I bet elastomerics would cover it up because its so thick :whistling2: or maybe peelbond, thats thick too! :jester:

vvvv What this guys says though vvvvv is good advice.



capitalcity painting said:


> Ive had it fur up when I rolled the primer on not just back rolled. Its from the drywall guy over sanding the paper area right outside the mud. Just sand after priming doesnt take long. I use the radius 360 sander that SW sells now as its alot easier to control then the standard rectangle sander and it goes from pole to pole easy.

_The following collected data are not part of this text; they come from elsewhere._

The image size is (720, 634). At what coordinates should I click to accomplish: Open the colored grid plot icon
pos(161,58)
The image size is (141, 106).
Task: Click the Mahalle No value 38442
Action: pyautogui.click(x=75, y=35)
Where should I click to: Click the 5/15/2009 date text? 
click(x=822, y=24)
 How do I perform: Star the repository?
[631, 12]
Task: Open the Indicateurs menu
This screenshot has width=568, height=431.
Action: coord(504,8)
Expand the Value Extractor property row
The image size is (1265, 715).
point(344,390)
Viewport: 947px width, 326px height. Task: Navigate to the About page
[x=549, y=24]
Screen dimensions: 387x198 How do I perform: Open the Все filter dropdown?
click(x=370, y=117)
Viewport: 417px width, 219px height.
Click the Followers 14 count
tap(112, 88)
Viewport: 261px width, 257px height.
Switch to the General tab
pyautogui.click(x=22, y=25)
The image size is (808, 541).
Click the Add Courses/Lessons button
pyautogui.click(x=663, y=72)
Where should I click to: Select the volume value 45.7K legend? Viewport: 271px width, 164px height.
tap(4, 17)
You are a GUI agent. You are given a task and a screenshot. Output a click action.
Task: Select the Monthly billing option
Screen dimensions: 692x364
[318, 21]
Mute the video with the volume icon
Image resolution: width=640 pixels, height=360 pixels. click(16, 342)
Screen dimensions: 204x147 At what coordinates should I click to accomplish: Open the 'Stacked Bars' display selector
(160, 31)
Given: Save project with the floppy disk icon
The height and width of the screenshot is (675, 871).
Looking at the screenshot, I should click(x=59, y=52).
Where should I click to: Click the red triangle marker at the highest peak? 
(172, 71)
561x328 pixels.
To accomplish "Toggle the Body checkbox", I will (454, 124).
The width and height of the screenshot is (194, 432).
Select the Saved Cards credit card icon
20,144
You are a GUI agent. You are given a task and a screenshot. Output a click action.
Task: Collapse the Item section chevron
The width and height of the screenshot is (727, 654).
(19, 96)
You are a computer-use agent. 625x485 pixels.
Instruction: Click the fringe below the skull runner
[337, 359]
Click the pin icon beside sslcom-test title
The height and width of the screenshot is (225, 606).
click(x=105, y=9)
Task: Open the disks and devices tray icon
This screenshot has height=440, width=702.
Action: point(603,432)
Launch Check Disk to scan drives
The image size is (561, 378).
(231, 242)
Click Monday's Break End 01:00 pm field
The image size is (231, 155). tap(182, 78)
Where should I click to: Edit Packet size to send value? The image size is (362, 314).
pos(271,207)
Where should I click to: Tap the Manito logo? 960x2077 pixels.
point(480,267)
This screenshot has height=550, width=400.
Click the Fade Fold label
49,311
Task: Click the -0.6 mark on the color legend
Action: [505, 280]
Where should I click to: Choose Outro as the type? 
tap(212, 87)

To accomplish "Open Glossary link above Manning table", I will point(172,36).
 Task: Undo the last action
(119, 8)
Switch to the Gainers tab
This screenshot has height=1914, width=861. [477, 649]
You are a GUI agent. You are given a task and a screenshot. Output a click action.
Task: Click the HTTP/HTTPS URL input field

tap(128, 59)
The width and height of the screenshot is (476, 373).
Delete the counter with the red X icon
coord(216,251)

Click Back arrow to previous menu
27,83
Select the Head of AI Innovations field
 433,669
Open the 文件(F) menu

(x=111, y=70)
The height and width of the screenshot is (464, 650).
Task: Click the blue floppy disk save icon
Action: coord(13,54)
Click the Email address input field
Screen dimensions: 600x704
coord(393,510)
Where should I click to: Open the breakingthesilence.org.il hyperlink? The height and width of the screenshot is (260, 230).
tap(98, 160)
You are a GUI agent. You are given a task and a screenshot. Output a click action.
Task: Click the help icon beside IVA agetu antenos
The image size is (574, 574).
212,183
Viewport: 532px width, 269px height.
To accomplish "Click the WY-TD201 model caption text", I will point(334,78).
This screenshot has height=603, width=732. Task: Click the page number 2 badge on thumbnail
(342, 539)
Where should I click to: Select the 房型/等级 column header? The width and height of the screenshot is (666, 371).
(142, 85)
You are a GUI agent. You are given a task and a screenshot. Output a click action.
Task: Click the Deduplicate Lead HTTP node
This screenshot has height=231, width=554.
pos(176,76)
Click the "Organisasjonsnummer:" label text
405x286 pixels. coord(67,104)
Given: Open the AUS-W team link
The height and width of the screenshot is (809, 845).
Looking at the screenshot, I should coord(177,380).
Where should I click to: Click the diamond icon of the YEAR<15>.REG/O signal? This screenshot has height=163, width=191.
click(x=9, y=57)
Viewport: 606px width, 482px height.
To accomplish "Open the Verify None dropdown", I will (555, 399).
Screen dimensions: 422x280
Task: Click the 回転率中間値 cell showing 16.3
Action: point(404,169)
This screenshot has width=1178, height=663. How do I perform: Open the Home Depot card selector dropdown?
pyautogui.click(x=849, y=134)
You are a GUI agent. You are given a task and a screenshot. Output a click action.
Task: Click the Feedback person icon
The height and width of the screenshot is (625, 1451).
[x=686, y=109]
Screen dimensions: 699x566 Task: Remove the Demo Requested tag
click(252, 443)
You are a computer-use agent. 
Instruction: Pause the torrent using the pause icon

I dust with the Wooster dust eater, that thing is BOSS!


----------



## Workaholic (Apr 17, 2007)

tsunamicontract said:


> I bet elastomerics would cover it up because its so thick :whistling2: or maybe peelbond, thats thick too! :jester:
> 
> vvvv What this guys says though vvvvv is good advice.
> 
> ...


Good to see you Tsu, have you moved yet?


----------



## slickshift (Apr 8, 2007)

DeanV said:


> Backrolling works as long as the paper is not oversanded...


True that
Over-sanding the paper can be a problem also


----------



## WisePainter (Dec 27, 2008)

I just sand after priming.


----------



## Capt-sheetrock (Feb 10, 2008)

bunny said:


> Are there any drywall primers out there that won't furr up the drywall when spraying?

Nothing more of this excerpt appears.